Please rewrite the records from their start up to and including the line with "Action: click(22, 98)", giving only those lines, in full and without the pictures. Multiply each click coordinate in the answers by 2.3 and round it to a whole number, rounding halves up, while leaving every other number unchanged.

################

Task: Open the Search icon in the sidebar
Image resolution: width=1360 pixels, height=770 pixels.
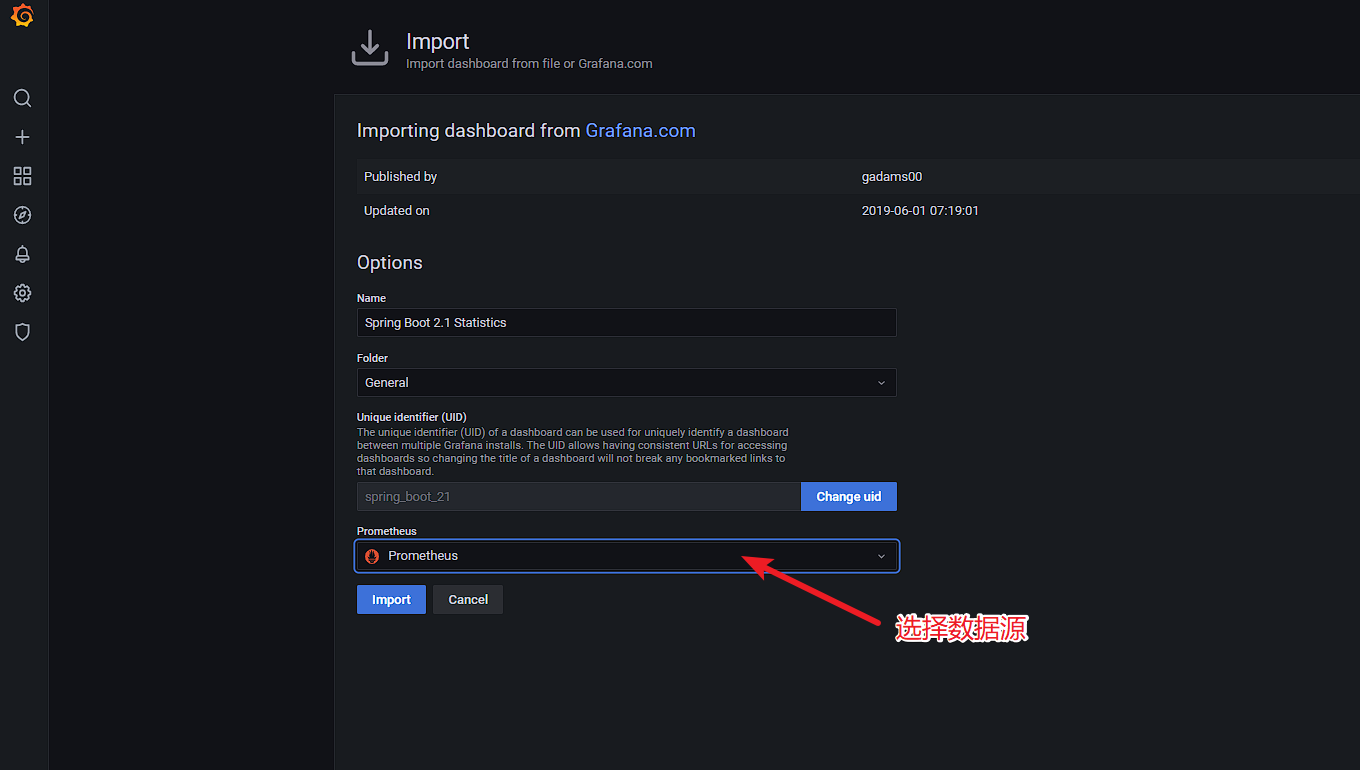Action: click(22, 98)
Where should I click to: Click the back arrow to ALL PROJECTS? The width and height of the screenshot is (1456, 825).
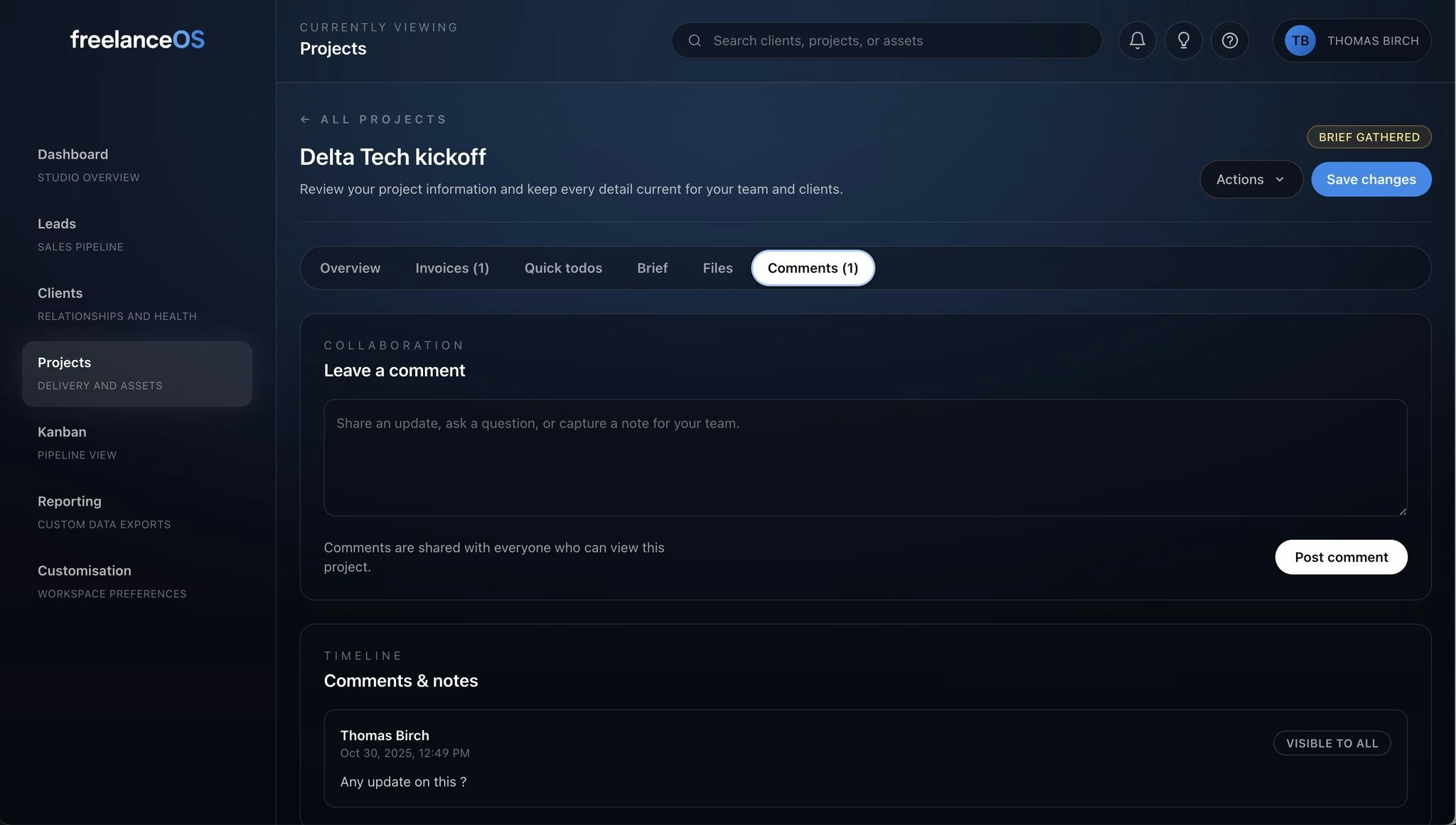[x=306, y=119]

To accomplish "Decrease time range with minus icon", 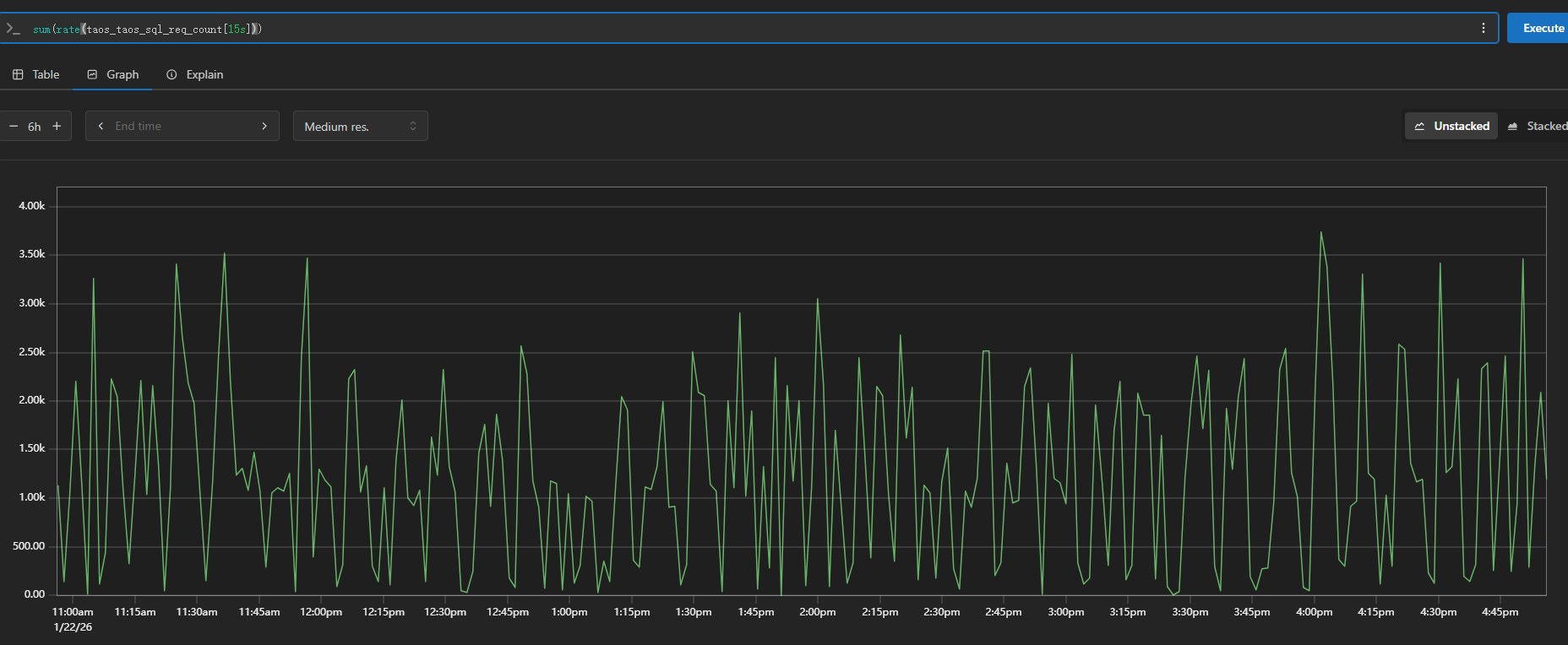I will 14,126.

################

**TASK RESULT:**
Task: Open the Search icon in the sidebar
Image resolution: width=1360 pixels, height=770 pixels.
Action: click(51, 225)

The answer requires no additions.